Foi, por tudo isso, um homem substantivamente invulgar, contrariamente ao que a mediocridade das vidinhas breves e beatas possam dizer.

Homem de algumas paixões e escaramuças fortes. Nada a ver com estas merdas do costume. Dos nadas da vida.

Por isso ficou.

E, essencialmente, pela sua escrita sublime que tudo diz e transmite com uma verdade translucida.

Quando pescava um espadarte nas Caraíbas, agarrado ao seu cinto de segurança porque poderia adormecer, dizia: “tu não sabes o que eu sei”.

Começava a luta entre o homem o peixe. “tu, não sabes o que eu sei”, gritava aos seus amigos do barco, enquanto o espadarte se debatia vinha à superfície e mergulhava de novo.

“tu, não sabes o que eu sei!”, gritava ele.

Terminada a luta, com algumas falanges partidas da sua mão e o peixe ainda vivo no convés, matava-o com uma enorme faca e dizia: “o que não sabias é que tudo morre!”.

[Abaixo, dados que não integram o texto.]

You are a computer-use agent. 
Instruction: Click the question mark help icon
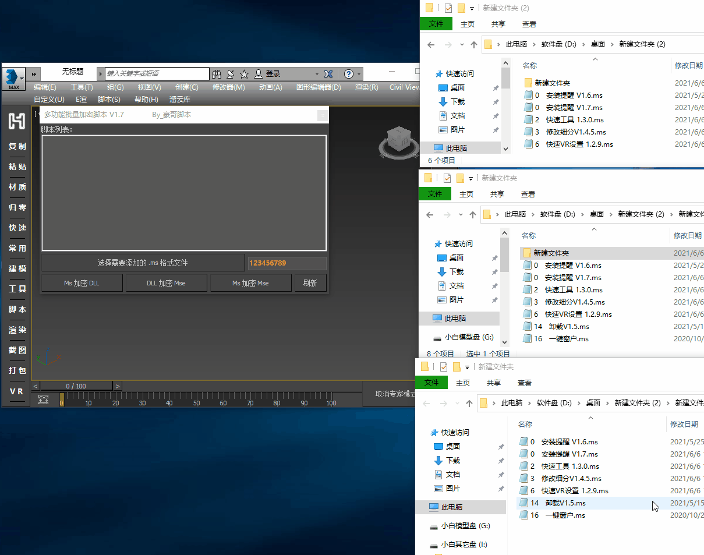click(x=348, y=74)
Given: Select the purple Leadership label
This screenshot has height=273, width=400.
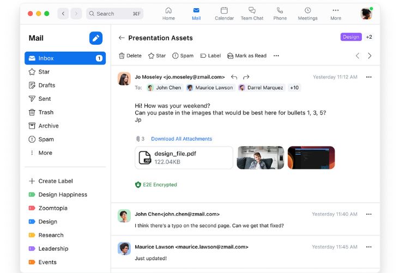Looking at the screenshot, I should click(x=53, y=248).
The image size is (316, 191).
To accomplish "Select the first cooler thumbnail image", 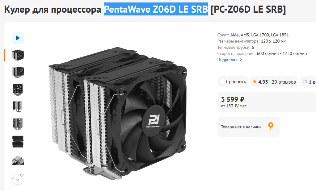I will coord(18,55).
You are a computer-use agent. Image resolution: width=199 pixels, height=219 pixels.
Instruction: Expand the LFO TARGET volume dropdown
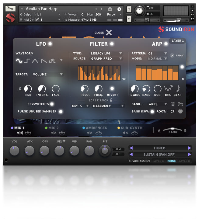click(48, 74)
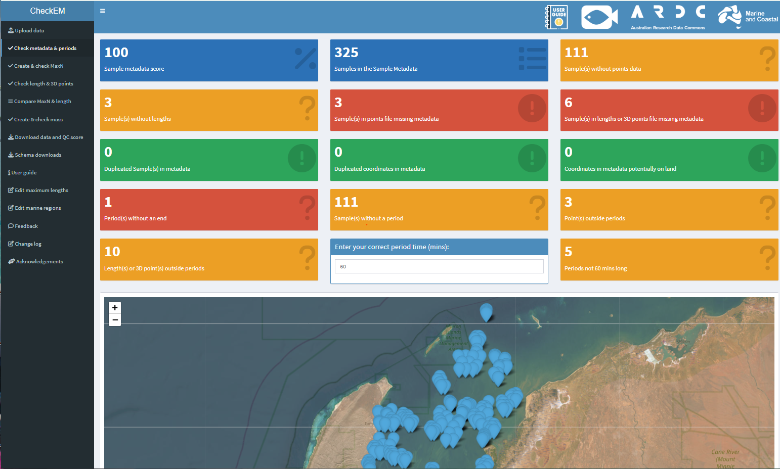
Task: Click the ARDC logo in header
Action: (668, 17)
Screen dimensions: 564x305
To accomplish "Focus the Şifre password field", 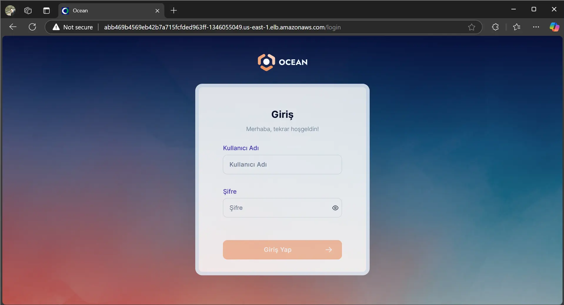I will pos(276,208).

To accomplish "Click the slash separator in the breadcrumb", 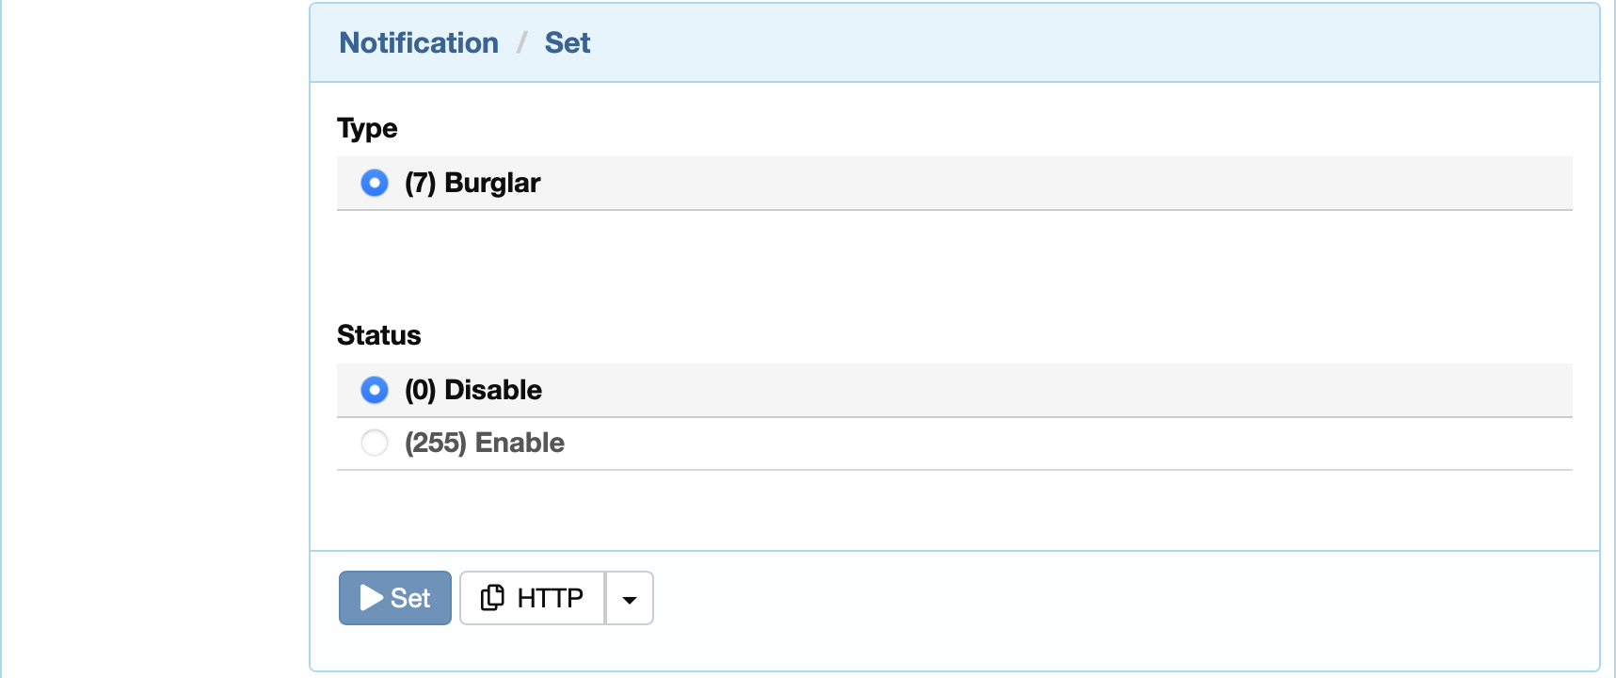I will click(521, 42).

Lembrei-me de tudo isto hoje.

Por nada de especial.

É que este homem foi tão grande que morreu de uma forma maior.

Aos primeiros ou segundos ou terceiros sinais de demência agarrou na sua espingarda preferida de caça grossa e deu um tiro na boca.

Sabia, como sempre soube que “tudo morre”, e antes que morresse, deu o tiro!

Quem poderá dizer que isto é loucura ou cobardia?

Ou até mesmo pecado.

Que merdas de opiniões são essas, quando se trata de um génio?

E, caso não fosse?

PS: a propósito da eutanásia, da direita trauliteira e dos autoproclamados donos das opções livres dos outros

E também do facto de tudo ser efémero, porque quando baixamos à cova nada levamos.

Há por aí alguns que ainda não entenderam isso.